◆ **Текст для чтения**:

# # #

Встретив мой встревоженный взгляд, он сказал:
— Полагаю, ничего с Верой не случилось. Завтра позвоните товарищу Благоевой. Она уже будет знать.
Завыла сирена. Георгий Димитров встал:
— Всех прошу в убежище.
В Коминтерне была строгая дисциплина. Василь Коларов, Стелла, Хосе Диас и стройная Пассионария вышли. Димитров бросил взгляд на письменный стол, на телефонные аппараты, на меня.
— Тебе тоже надо спуститься в убежище, — сказал он.
Позабыв, что на мне военная форма, я, как школьник, сказал:
— Мне надо к комбату...
Выдавив эту нескладную фразу, я испугался: что обо мне подумает Георгий Михайлович! Но он даже не улыбнулся. Выйдя со мной в приемную, сказал:
— Пусть отвезут товарища, не ожидая отбоя. Военным нельзя опаздывать.
Пока мы шли по длинному широкому коридору, Димитров открывал одну за другой двери комнат, желая убедиться, все ли ушли в убежище. Возле одной двери он нахмурился: из комнаты слышался дробный стук пишущей машинки. Георгий Михайлович укоризненно посмотрел на секретаря:
— Еще раз проверьте каждую комнату! Ни один человек не должен оставаться в помещении во время тревоги. Пустой героизм ни к чему.
Внизу меня ожидал смуглый подтянутый капитан. Димитров сказал ему с доброй иронией: [50]
— Это военный доктор. Ему некогда ждать отбоя. К тому же он обещал комбату! — Затем повернулся ко мне, улыбнулся и добавил: — Ну, желаю успехов!
Машина с пропуском на ветровом стекле птицей летела по улицам. Милиционеры в железных касках и военные патрули ее не задерживали.
И все же я опоздал. Бойцы уже пообедали и с песней возвращались в казарму.
— Опаздываешь? — крикнул Шестаков. — Ну ладно, поди поешь, а я в парикмахерскую.
В пустой столовой я торопливо проглотил застывшую свинину с чечевицей и вышел во двор. Среди тишины послышался нудный прерывистый гул. Странно: ведь диктор оповестил, что угроза воздушного нападения миновала. Я посмотрел вверх на хмурые низкие облака. Вдруг над зданием телеграфа из них вывалился большой и темный силуэт самолета. А через секунду раздался оглушительный взрыв. Мостовая вздрогнула, из окон посыпались стекла.

# # #

◆ **Перечень строк**:
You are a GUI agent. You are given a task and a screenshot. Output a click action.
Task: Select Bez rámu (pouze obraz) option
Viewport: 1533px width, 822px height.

# # #

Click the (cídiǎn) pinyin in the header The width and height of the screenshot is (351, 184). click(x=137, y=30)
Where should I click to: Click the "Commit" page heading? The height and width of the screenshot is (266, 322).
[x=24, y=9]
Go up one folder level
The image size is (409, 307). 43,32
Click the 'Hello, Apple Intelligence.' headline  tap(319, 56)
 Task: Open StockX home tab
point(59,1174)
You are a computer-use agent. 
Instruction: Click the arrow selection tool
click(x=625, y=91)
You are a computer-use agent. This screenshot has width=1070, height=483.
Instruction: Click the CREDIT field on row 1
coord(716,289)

# # #

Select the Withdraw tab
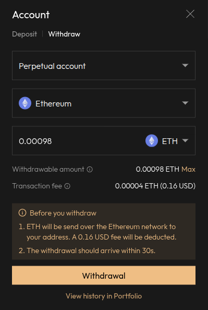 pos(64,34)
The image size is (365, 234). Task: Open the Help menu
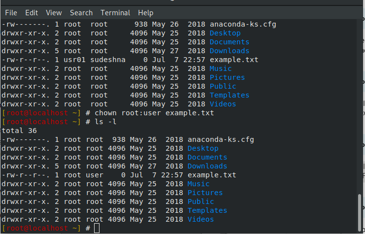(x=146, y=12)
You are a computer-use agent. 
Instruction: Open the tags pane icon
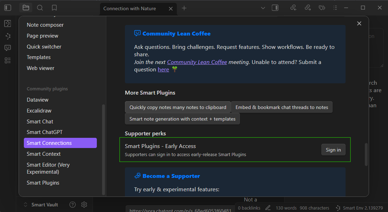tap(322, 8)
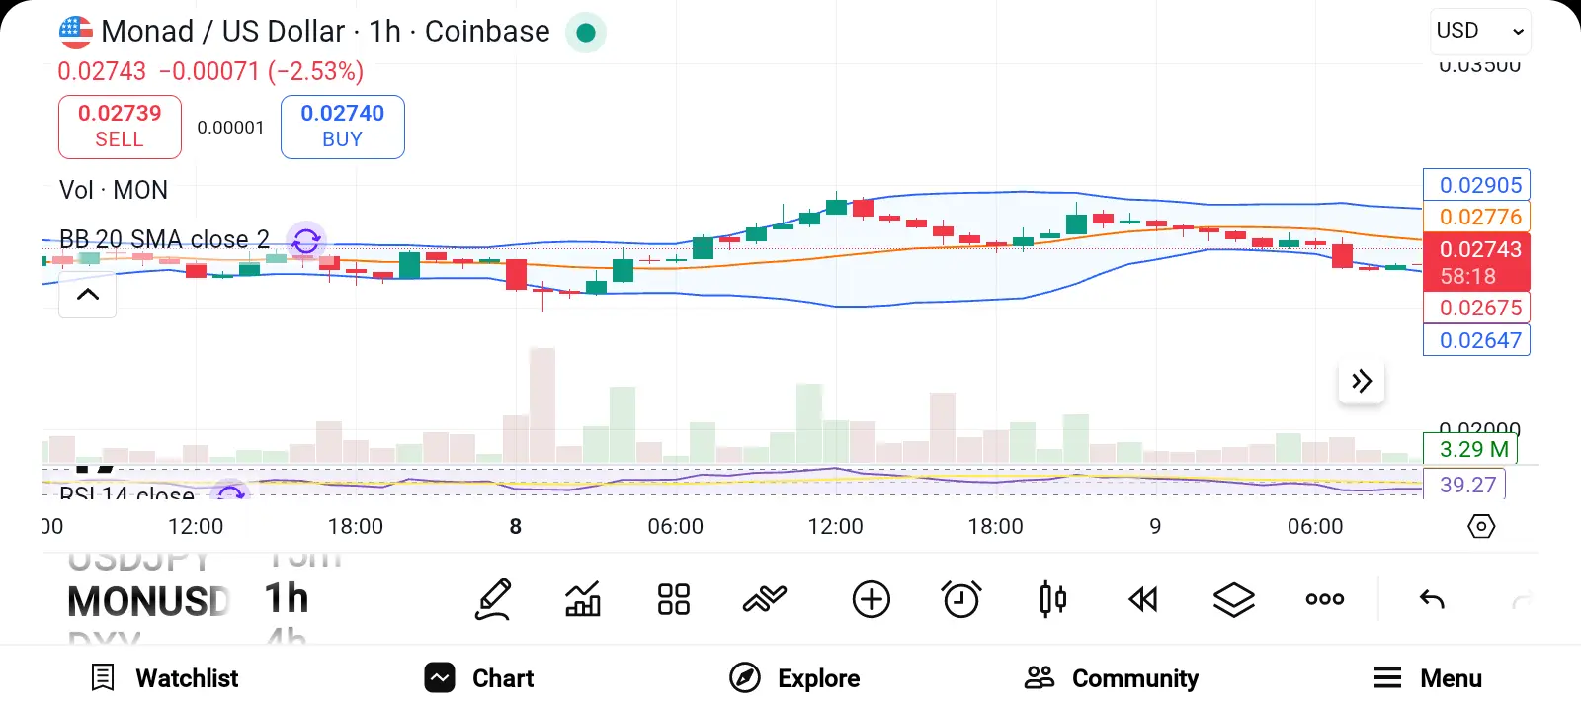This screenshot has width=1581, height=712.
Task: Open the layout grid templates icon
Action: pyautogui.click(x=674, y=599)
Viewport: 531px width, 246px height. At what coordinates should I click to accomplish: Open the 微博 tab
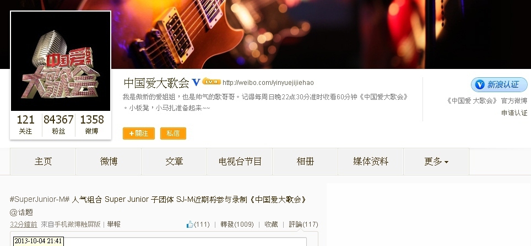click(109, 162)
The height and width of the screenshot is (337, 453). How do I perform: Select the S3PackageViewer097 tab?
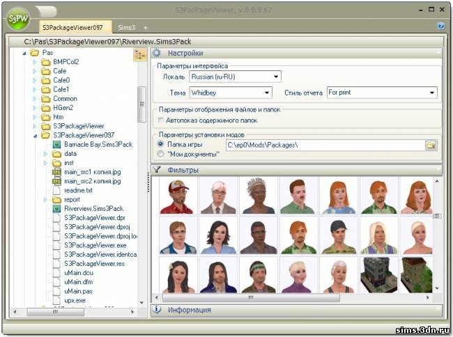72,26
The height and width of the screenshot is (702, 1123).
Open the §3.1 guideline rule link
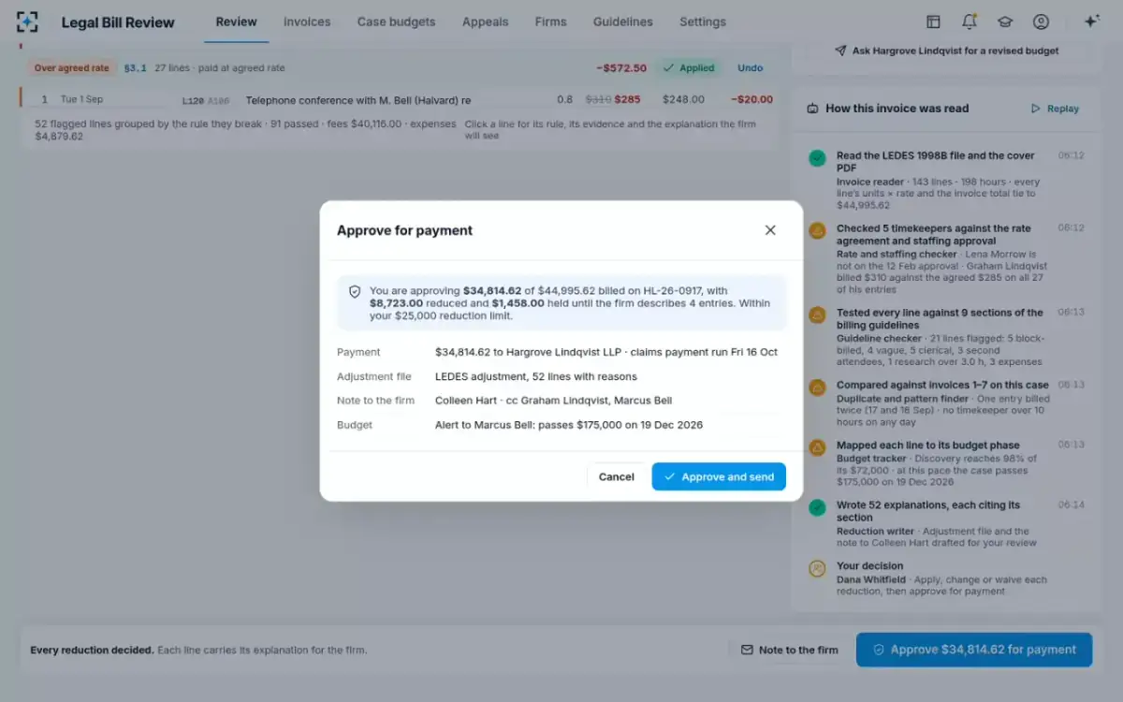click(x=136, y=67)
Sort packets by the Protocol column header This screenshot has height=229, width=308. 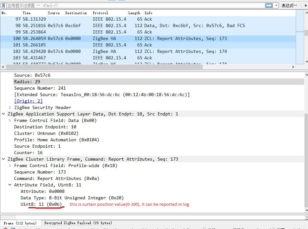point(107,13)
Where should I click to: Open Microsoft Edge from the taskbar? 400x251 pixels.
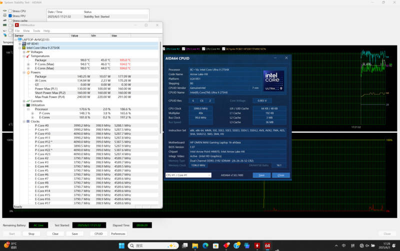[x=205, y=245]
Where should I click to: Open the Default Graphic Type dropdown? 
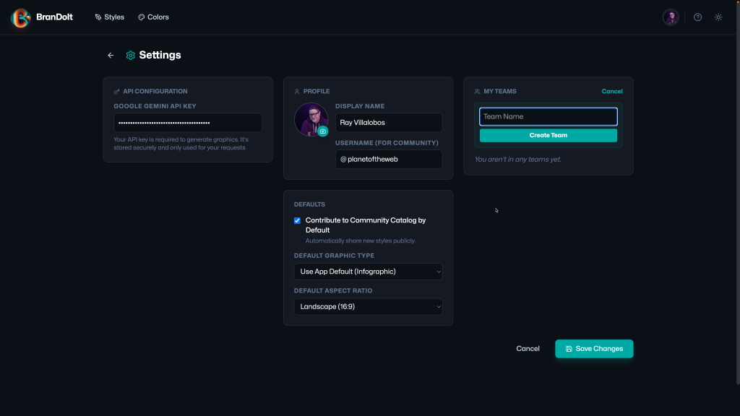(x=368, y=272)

# # #

◆ **Задание 1**:
Кому, согласно тексту о Димитрове, советуют позвонить на следующий день, чтобы узнать о Вере?
◆ **Задание 2**:
Объясните, опираясь на текст о Димитрове, почему он распорядился отвезти товарища, не ожидая отбоя.
◆ **Задание 3**:
Продолжите текст о Димитрове и воздушной тревоге с того места, на котором он обрывается.
Приведённые строки здесь никакой роли не играют.

◆ **Итоговый ответ 1**:
Товарищу Благоевой.

◆ **Итоговый ответ 2**:
Димитров объяснил это тем, что военным нельзя опаздывать. Капитану он добавил, что военному доктору некогда ждать отбоя, к тому же тот обещал комбату.

◆ **Итоговый ответ 3**:
— Скорее, доктор! — крикнул подбежавший Саша Казицкий. — Павел Савосьевич... — Саша потащил меня за рукав на улицу. Губы у него дрожали.
Я знал, что заместитель командира второго батальона Захаров пошел вместе с Шестаковым в парикмахерскую. Сразу понял, что с ним случилось несчастье. И верно. На лестнице телеграфа, прижимая ладонь к боку, лежал капитан Захаров. Рядом валялась пробитая осколком полевая сумка. Над раненым уже склонился военврач Стрельников.
— Сумка спасла, а то бы... — сквозь зубы сказал Захаров растерянно и виновато. — Больно...
На улице Горького творилось невероятное. На проезжей части стояло несколько легковых автомобилей со опущенными скатами и побитыми стеклами. Возле диетического магазина, где недавно была длинная очередь, ползали и кричали десятки людей. На мостовой виднелись красные пятна.
К месту взрыва бежали люди и останавливались там, не зная, что предпринять. Около нас взвизгнула тормозами полуторка. С нее торопливо соскочили командир полка Иванов, военком Стехов, командир батальона Прудников, медицинские работники. Девушки-сестры были с сумками.
— Командуйте, доктор! — крикнул мне майор Иванов и посмотрел вдоль улицы. — Сейчас еще машины подъедут. [51]
Стехов посоветовал:
— Не устраивайте здесь перевязочных пунктов. Всех — на машины и в больницы... Перевязывать только тех, у кого сильное кровотечение. И тоже — на машины!
Автомобилей наехало много, грузовых и легковых. Милиционеры и бойцы останавливали их на соседних улицах и направляли к месту происшествия. Милиционерами и шоферами командовала невысокая женщина с большими выразительными глазами. Это была жена майора Иванова, начальник районной госавтоинспекции Елена Давыдовна Сагирашвили. Так на забрызганной кровью улице неожиданно встретились муж и жена.
Через несколько минут все убитые и раненые были подобраны и отправлены в больницу. Из подъездов вышли дворники и стали приводить в порядок мостовую. Прудников и Шестаков, разделив бойцов и медработников на группы, приказали обойти телеграф и квартиры ближайших домов.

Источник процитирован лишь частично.